(Exercise details)
What is needed is an exact copy of the lines from the one containing "Click the -41655" through the last line of the entries below, both included.

(Beginning of Data for the task)

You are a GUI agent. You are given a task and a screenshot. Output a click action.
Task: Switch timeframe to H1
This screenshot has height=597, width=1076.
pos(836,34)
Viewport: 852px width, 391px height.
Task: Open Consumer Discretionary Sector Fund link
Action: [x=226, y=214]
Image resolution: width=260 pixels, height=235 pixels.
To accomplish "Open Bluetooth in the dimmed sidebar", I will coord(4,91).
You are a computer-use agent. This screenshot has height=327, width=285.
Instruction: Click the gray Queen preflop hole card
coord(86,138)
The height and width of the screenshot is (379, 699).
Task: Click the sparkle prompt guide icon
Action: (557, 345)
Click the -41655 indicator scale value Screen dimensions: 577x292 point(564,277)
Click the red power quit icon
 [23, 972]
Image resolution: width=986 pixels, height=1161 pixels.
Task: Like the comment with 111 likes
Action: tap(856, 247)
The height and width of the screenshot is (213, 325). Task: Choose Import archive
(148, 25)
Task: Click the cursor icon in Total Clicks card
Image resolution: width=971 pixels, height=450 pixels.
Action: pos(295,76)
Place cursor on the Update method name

(End of Data for the task)

(Solution to the exercise)
Click the -41655 indicator scale value Screen dimensions: 577x292 point(564,277)
Click the red power quit icon
 [23, 972]
Image resolution: width=986 pixels, height=1161 pixels.
Task: Like the comment with 111 likes
Action: tap(856, 247)
The height and width of the screenshot is (213, 325). Task: Choose Import archive
(148, 25)
Task: Click the cursor icon in Total Clicks card
Image resolution: width=971 pixels, height=450 pixels.
Action: pos(295,76)
Place cursor on the Update method name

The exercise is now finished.